> _Requests_:
1. Answer these questions using the email below about network routing.
(a) What local pref does SURF give to research networks?
(b) Which tool does Pieter back as SURF's tool of choice for getting information about a network?
(c) What would Eli rather have than a congested 10G for R&E peering?
2. Write a continuation of the email below about network routing, picking up after its last sentence.

··· Page extract ···

Hi Pieter, all,
As you (and many others here) know, one of the difficulties in all of this
is that routing metrics are not bandwidth-aware, latency-aware, or
load-aware. Some defaults try to incorporate bandwidth in a limited way,
and some metrics can be explicitly configured to account for bandwidth and
latency (in ESnet we do this with our IGP metrics), but those semantics are
not dynamic.
When I was in the ESnet engineering group we used a combination of
localpref and communities to manage things like this. My understanding is
that the architecture is still in place. The scheme is fairly detailed and
complex, but once it's in place it provides a lot of power. Peer networks
are grouped according to semantics (R&E, Cloud provider, commercial
carrier, transit, etc), and preferred via localpref and BGP community based
on peering capacity, whether they provide transit to other networks, etc.
However, like in all things in this space, one has to be conscious of
bandwidth, latency, etc. because the protocols don't do that on their own.
It's easy in a circumstance like this to prefer direct peering over transit
(which is generally, but not always, our policy). It's also easy to
customize policy at the peering and have the rest of the network follow the
policy (local reasoning only). But, it means doing a bunch of work up
front.
Note that routing that appears weird may actually be correct depending on
the needs of the people using the network. For R&E peering I would much
rather have a clean 100G than a congested 10G, even if the 100G was 30
milliseconds longer. However, crossing the ocean to go down the road is
probably (probably?) pathological. From my perspective, this is part of why
the R&E networking community is a community - we work together to build and
operate a global data fabric in the service of science. As we all make
changes, sometimes we end up with pathological edge cases....this is why
tools like NetSage are so valuable, and why community discussions such as
this are important for all of us.
Thanks,
Eli
On Wed, Jul 21, 2021 at 8:39 AM Pieter de Boer <pieter.deboer(a)surf.nl>
wrote:
> -----BEGIN PGP SIGNED MESSAGE-----
> Hash: SHA256
>
> All,
>
> I can totally second the usage of peeringDB which is the tool of
> preference for us (SURF) to get information a network (we we'll likely
> integrate this with our automation workflows). We also do publish some info
> in the RIPE database (
> https://apps.db.ripe.net/db-web-ui/query?searchtext=as-surfnet, which
> shows which ASes we provide transit for) or (
> https://apps.db.ripe.net/db-web-ui/query?bflag=false&dflag=false&rflag=true…
> which shows with which networks we peer and what we send or accept from
> them, this object is uh not up to date....)
>
> However neither of those two provide the information we need here, we need
> to make conscious decisions which network to prefer. Right now for the SURF
> ==> Kenia example we make the wrong decision. Below one of our three border
> routers (this box has direct peerings with
> Internet2/GEANT/Nordunet/AMS-IX/NL-IX/SpeedIX/Asteroid and transit,
> redundant or backup peers with Internet2/GEANT/Nordunet/exchanges/transit
> reside on the others)
>
> In our peering policy we (SURF/AS1103) prefer to send traffic to customers
> directly, followed by research networks (local pref 300), private peers
> (local pref 160, metric 10), exchanges (local pref 160 metirc 20-60),
> transit (local pref 150/130). We prefer path via other research networks
> since in generall thay have higher capacity than via exchanges/transit.

··· Information supplied ···

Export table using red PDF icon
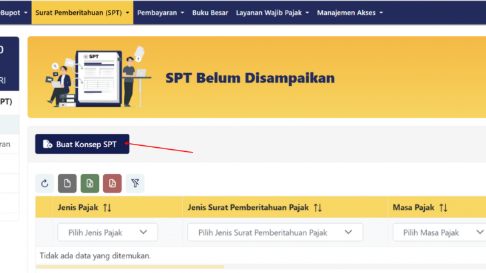Image resolution: width=486 pixels, height=273 pixels. coord(113,183)

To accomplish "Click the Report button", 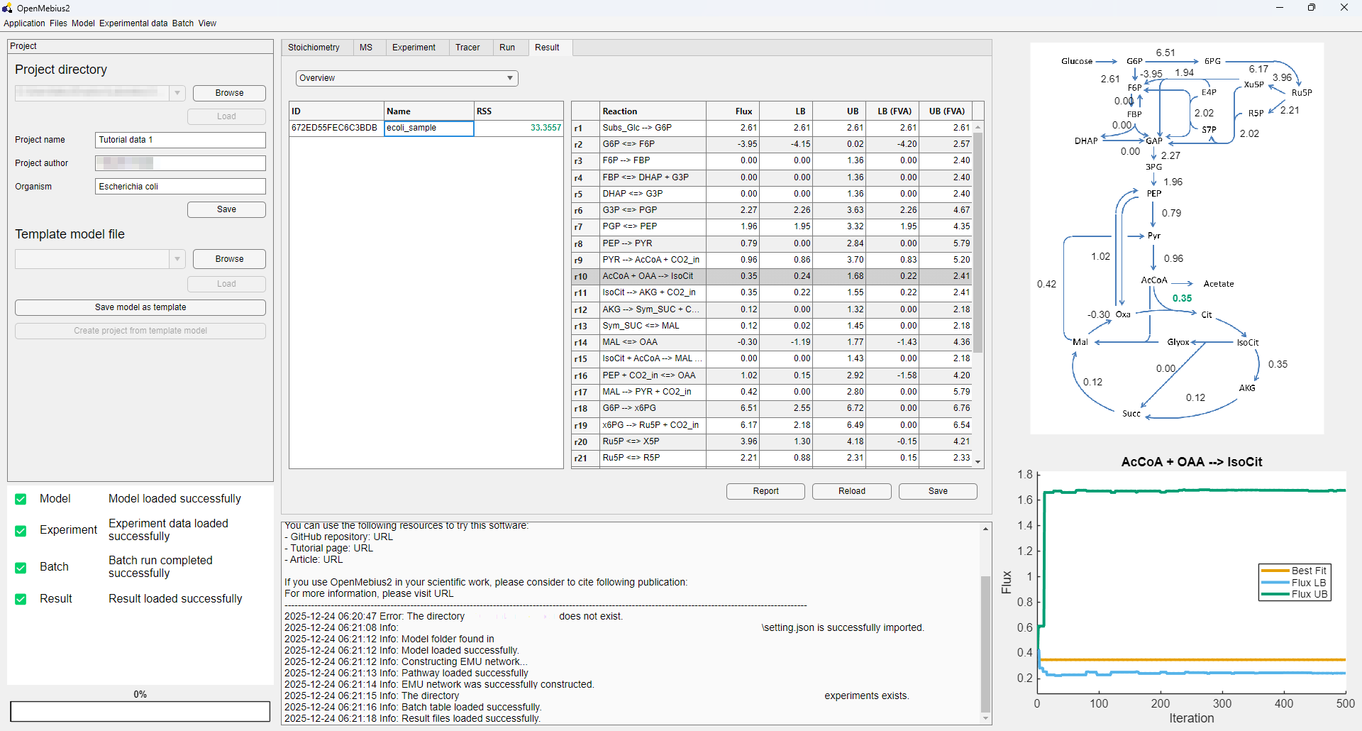I will tap(765, 491).

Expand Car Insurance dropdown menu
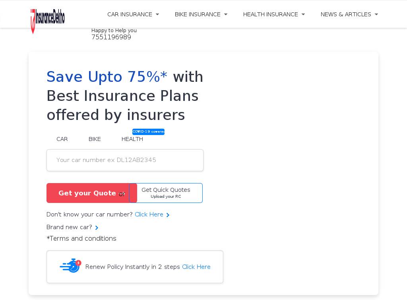coord(133,14)
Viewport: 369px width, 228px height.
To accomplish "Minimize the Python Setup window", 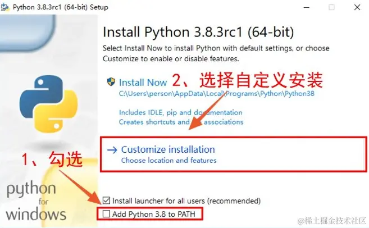I will [307, 7].
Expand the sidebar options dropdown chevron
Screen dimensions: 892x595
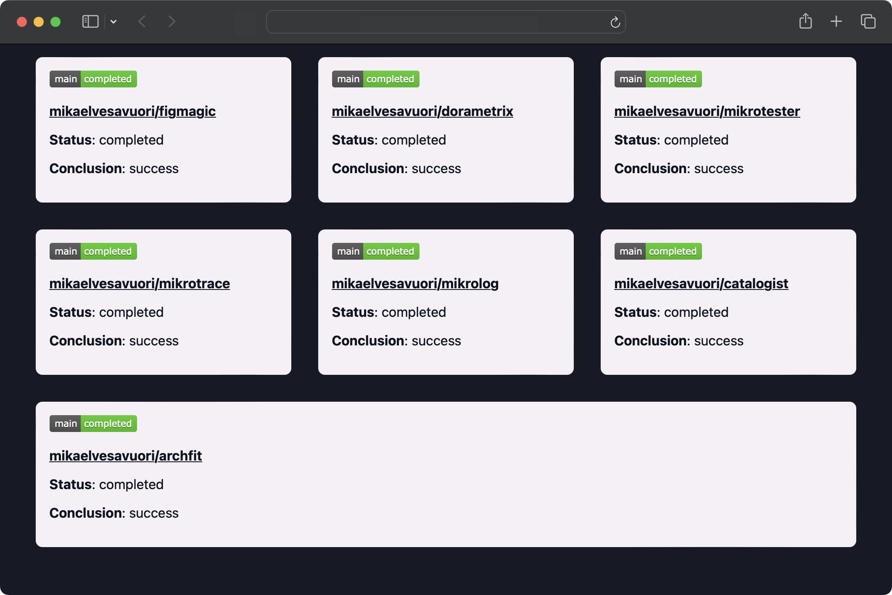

···

> _Answers below_:
1.
(a) Local pref 300.
(b) peeringDB.
(c) A clean 100G, even if the 100G was 30 milliseconds longer.

2.
>
> In this example option 1, 2, 3, 4 fall in the same category research
> peers, with an equal AS-path length (3 AS’es). The battle is on between
> route 1, 2 and 3 (route 4 GEANT backup will loose from the GEANT primary
> due to set metrics). Since there is no direct tie breaker and we use JunOS
> (see
> https://www.juniper.net/documentation/en_US/junos/topics/reference/general/…)
> it is step 11, that does it so the route with the longest route-age wins
> for stability. The quick and dirty work-a-round flap both Internet2
> peerings and we switch back to GEANT.
> Route 5 is for us a pure exchange route (despite coming from Unbuntunet
> alliance for research and education networking), they have some presence in
> Amsterdam with interntional links and hence also connect to the AMS-IX.
> Route 6 and 7 fall in our transit category and are really last resort as
> they are over metered connections.
>
> Of course as a human we can figure out a path via GEANT is probably far
> better than crossing the Atlantic ocean twice via Internet2. The question
> how do we get this information into our routers. I don’t see it to create
> manual exceptions in our routing policy for every weird route we find, this
> is something that will not scale. What I need is information that depicts
> the origin of this route something like Africa or maybe even a specific
> country, combined with the knowledge GEANT as a network is much closer to
> Africa than Internet2 it would make sense to prefer them.
>
> My proposal if we could come to a common set of BGP communities we add to
> our routes that depict continents or countries we can then figure out with
> knowledge of the various networks which path between them is better. I
> would assume GEANT is able to offer us better routes to European, African
> and Asian research networks over Internet2. Where Internet2 probably has
> much better connectivity to north American and likely south American
> networks. If we could get geographic info in routing advertisements by
> communities (preferably a common set), we would know the route to Kenia via
> GEANT is better than Internet2.
>
> Pieter
>
> ps yesterdays talk was really interesting, nice visualization with Netsage
> and good discussions.
>
> - --
>
> SURFnet is transitioning towards SURF, my e-mail adres has changed
> accordingly pieter.deboer(a)surfnet.nl got pieter.deboer(a)surf.nl
>
> > -----Original Message-----
> > From: Dale W. Carder <dwcarder(a)es.net>
> > Sent: Tuesday, 20 July 2021 14:17
> > To: routing-wg(a)lists.gna-g.net
> > Subject: [Routing-wg] on publishing interconnection parameters
> >
> >
> > On the call today the question was raised as to where one should
> > publish, and correspondingly where one can find, route policy
> > information for a given network. I believe it was Warrick that
> > mentioned the (historical) utility of traceroute.org as an example.
> >
> > At least for commercial peers here in the US, the use of peeringdb.com
> > is probably the default interface used today for peering coordination.
> > I would claim that it would be of significant utility to R&E networks
> > for coordination as well.
> >
> > From there one can find relevant information such as:
> > - URL to a Peering Policy web page w/ additional details
> > - URL links to looking glasses (if applicable)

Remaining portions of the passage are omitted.